Clearly, these results are rather consistent and indicate that systemic corticoids can have a beneficial effect in critically ill patients, but they certainly do not provide a “cure”.  The treatment is limited in time, but could have systemic metabolic and cardiovascular side effects, especially in patients with pre-existing predisposition (pre-diabetes, hypertension).  There is also an increased  risk for other infections.  Therefore one wonders of local (inhalation) corticoids could be an alternative.

 

In fact “early descriptions of patients admitted to hospital during the COVID-19 pandemic showed a lower prevalence of asthma and chronic obstructive pulmonary disease (COPD) than would be expected for an acute respiratory disease like COVID-19, leading to speculation that inhaled corticosteroids (ICSs) might protect against severe acute respiratory syndrome coronavirus 2 or the development of serious sequelae.” (Schultze  et al Ep 107-8)

 

There are two possible bits of information on the effect of ICS: population studies and RCT

 

  1. UK population study (Ep 108-8) was on almost 150,000  COPD over 800,000 asthma patients with various medications
  • People with COPD and ICSs were at increased risk of COVID-19-related death compared with those non-steroid medication (adjusted HR 1·39 [95% CI 1·10–1·76]).
  • Also asthmatics with ICS were at an increased risk of death (1·55 [1·10–2·18]), whereas those given a low or medium dose were not (1·14 [0·85–1·54]).

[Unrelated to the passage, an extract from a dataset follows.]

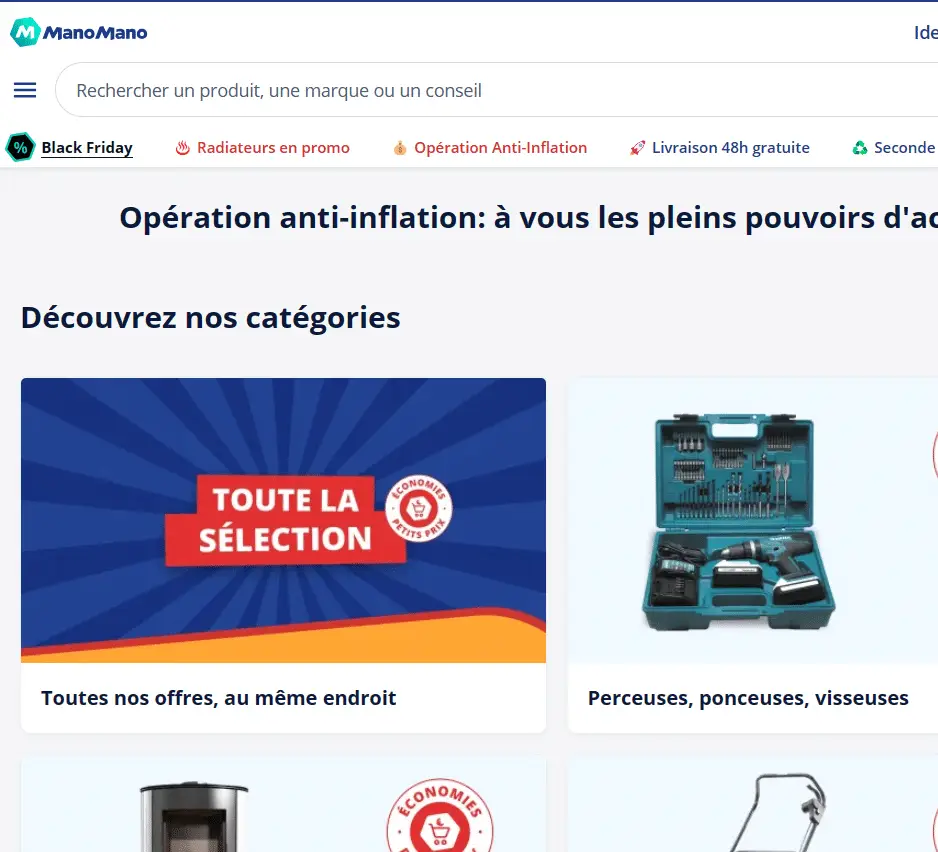Click the Économies badge on the stove card
This screenshot has width=938, height=852.
(440, 815)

However: Sensitivity analyses showed that the apparent harmful association observed could be explained by relatively small health differences between people prescribed ICS and those not prescribed ICS

Interpretation:

  • No major role for regular ICS use in protecting against COVID-19-related death
  • Observed increased risks of COVID-19-related death can be plausibly explained by unmeasured confounding due to disease severity.

 

  1. Korean study (Ep 108-9) is much smaller and focuses on 7341 patients hospitalized with COVID, where ICS, asthma and COPD are analyzed.  The conclusion is “Prior ICS use was not significantly associated with COVID-19 in patients with COPD or asthma, nor with clinical outcomes among patients with COVID-19.

 

  1. Randomized controlled use of ICS in COVID-19?  At the end of an equally inconclusive comment in Lancet Resp Med Sept 2020 (Ep 108-10),  Nicolau mentions 6 ongoing RCT registered at ClininalTrial.Gov.  Unfortunately, none has communicated results until now, as far as I could see (I looked in several places)….

 

General conclusion:  

 

It is clear that systemic corticosteroids can have a beneficial effect for critically ill COVID patients. It is limited in size, but could make a difference between life and death.

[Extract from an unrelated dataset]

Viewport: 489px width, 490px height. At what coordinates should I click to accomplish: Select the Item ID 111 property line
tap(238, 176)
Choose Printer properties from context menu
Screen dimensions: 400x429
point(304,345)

In view of the complexity of the syndrome, with advanced age, co-morbidity, frailty etc, it is quite possible that systemic corticoids are in fact only indicated in a subset of patients and might be deleterious in others.

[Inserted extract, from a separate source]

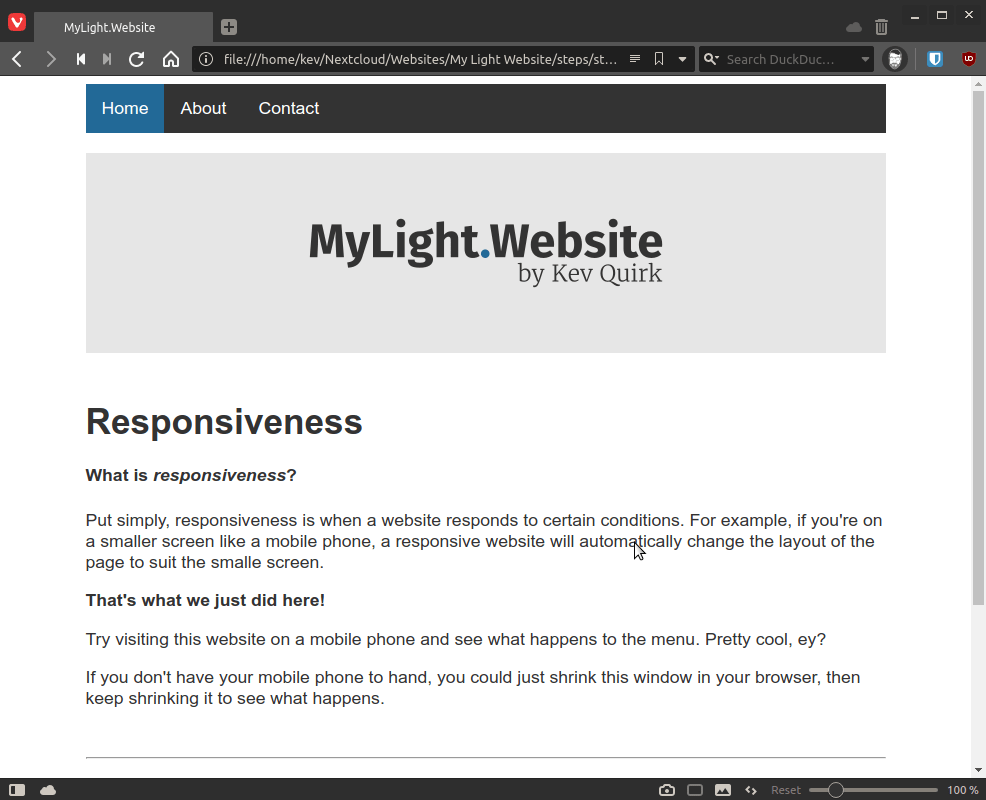Toggle the Vivaldi side panel
Screen dimensions: 986x800
[x=16, y=789]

The conditions of overwhelmed intensive care units and complex individualized therapeutic schemes, we cannot expect final answers; but, most probably they will become available in the next period, when things will return to a more normal situation and focused trials in subgroups of patients can be planned.

 

The role of inhalation corticosteroids remains very unclear today.